PROBLEM - Go through the listing and return every line with "agent" in it.
_ _ _
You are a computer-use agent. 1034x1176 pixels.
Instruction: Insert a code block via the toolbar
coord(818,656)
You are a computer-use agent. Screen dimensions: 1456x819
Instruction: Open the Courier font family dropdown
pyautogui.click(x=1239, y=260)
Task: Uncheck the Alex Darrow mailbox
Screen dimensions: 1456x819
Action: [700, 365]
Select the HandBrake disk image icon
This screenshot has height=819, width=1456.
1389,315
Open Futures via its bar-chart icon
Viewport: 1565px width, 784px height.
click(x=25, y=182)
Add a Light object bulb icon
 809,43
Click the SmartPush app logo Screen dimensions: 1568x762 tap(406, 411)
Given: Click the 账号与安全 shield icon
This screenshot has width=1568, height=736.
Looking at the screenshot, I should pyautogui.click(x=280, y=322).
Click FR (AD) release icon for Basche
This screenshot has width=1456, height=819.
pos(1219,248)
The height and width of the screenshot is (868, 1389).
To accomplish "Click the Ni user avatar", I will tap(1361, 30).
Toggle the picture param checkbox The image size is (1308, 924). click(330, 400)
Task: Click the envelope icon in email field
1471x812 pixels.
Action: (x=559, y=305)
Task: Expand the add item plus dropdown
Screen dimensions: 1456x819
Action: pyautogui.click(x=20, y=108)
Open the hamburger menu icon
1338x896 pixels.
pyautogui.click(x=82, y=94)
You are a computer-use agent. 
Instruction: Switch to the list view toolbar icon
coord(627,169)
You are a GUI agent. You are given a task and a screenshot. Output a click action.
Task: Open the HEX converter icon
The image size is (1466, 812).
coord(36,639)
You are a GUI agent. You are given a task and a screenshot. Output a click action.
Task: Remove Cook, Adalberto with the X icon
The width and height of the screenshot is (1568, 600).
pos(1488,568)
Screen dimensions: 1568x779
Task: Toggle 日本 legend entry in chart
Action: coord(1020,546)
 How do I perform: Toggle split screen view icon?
_ _ _
YOUR RESPONSE -
You are a computer-use agent. 1034x1176 pixels.
You are a computer-use agent. Screen dimensions: 1456x819
You are a computer-use agent. 
You are a GUI agent. You are given a task and a screenshot. Output a click action.
You are a GUI agent. You are given a task and a screenshot. Output a click action.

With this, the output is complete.